Аким проталкивался к нам.
— Ну, что, Аким? Что?!
Аким задыхался: он, видимо, только что быстро бежал.
— А я папку своего ищу… езжайте скорей! Видел я Владимира Дмитрича…
— Где? Сказал ему?
— Его… этот самый — со шрамом… на спине тащил раненого…
Я громко вскрикнула.
— Куда — в один голос спросили Андрей и чернобородый.
— В один дом тут… я заметил дом… я его спрашивал — того-то, что тащил, — не отвечает…
— А Владимир?!
— Словно как без памяти… Глаза закрыты, а сам белый-белый. Голова так и болтается.
— Скорей! Веди нас туда!
Мы с трудом выбрались из толпы, свернули в переулок. Чернобородый крепко держал меня. Я вся дрожала. Аким бежал рядом с медленно двигающейся машиной и рассказывал, с трудом переводя дух.
— Я весь вечер тут шныряю, ищу… папку видел, а потом снова потерял… на площадь ко дворцу-то не пускают, там стреляют, баррикады построены… бегаю все кругом да около… По одной улице бегу, гляжу, тащит… на спине раненого… Я к нему! «Ты, — говорю, — куда его тащишь?» Он как заорет на меня: «Пошел ты к черту! Ты, — кричит, — кто такой?» Нехорошими словами меня обругал. «Я, — говорит, — его к доктору несу». — «Врешь, — говорю, — не к доктору ты его несешь». А он мне: «Ты что, ошалел?! Вот в этот дом к доктору. Наш доктор-то, велел раненых к нему сносить». И к подъезду. Я за ним. Он на пятый этаж. Я за ним! Позвонил он, открыли ему. «Тут, — спрашивает, — доктор живет?» Фамилию назвал, да я забыл. «Тут, — ему говорят, — вносите скорей». Ну, дверь захлопнули. Я — звонить! Отворили. В халате в белом какая-то открыла. «Правда, — спрашиваю, — тут доктор живет?» — «Правда, — говорит. — А ты что, раненый?» — «Нет, — говорю, — а вот сейчас принесли, — что он, — говорю, — не убитый?» — «Не кричи, — это она мне говорит, — сейчас, — говорит, — доктор посмотрит». И захлопнулась дверь… Постоял я, думаю: что делать? Побежал искать кого из своих… Никого нет!.. Вдруг вижу — вы!.. Да езжайте скорей, я могу и скорей бежать!
— Где это, далеко? — спросил Андрей.
— Нет, совсем близко… Вот еще по этому переулку, а там — за углом.
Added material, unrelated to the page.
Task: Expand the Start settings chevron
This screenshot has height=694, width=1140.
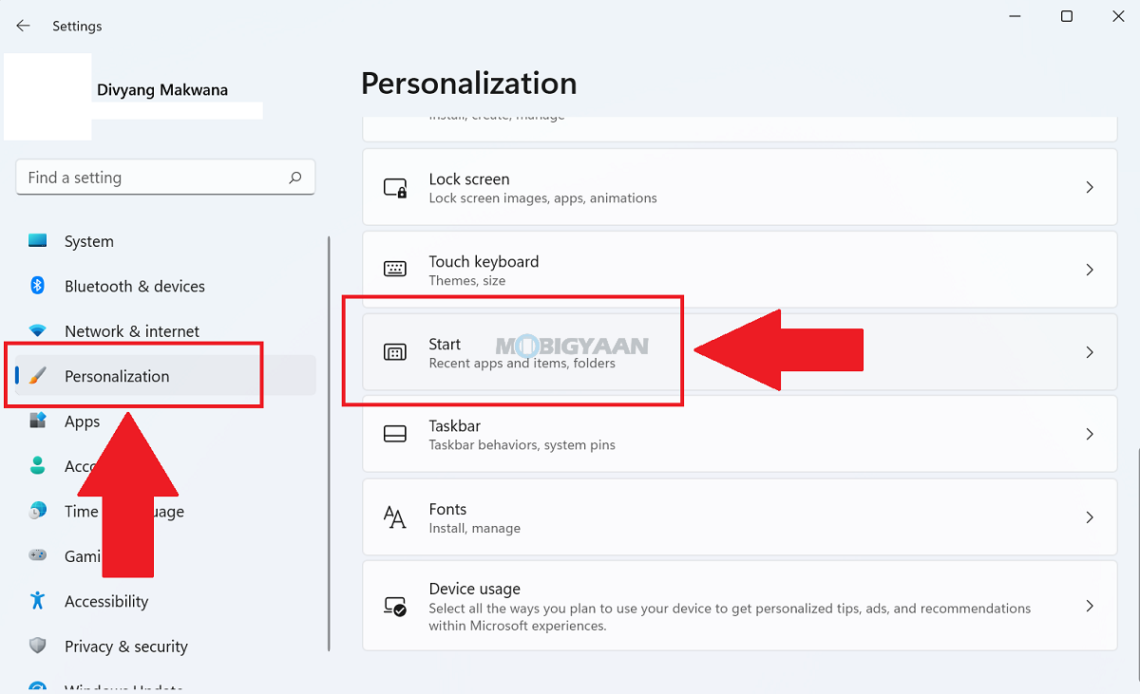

Езжайте скорей!
— Что же его, дьявола, совесть, что ли, зазрила? Сам ранил и к доктору понес! — сердито сказал чернобородый.
У меня темнеет в глазах… Нет, нет, надо держаться… Кругом люди, голоса, штыки. Что-то кричат… Мы медленно подвигаемся среди них… Я ничего уже не вижу, не слышу… Скорей, скорей!
— Вот тот дом! — кричит вдруг Аким. — К подъезду и на самый верх. Квартира девять, я заметил.
— Ты останься около машины, а мы туда, — говорит Андрей.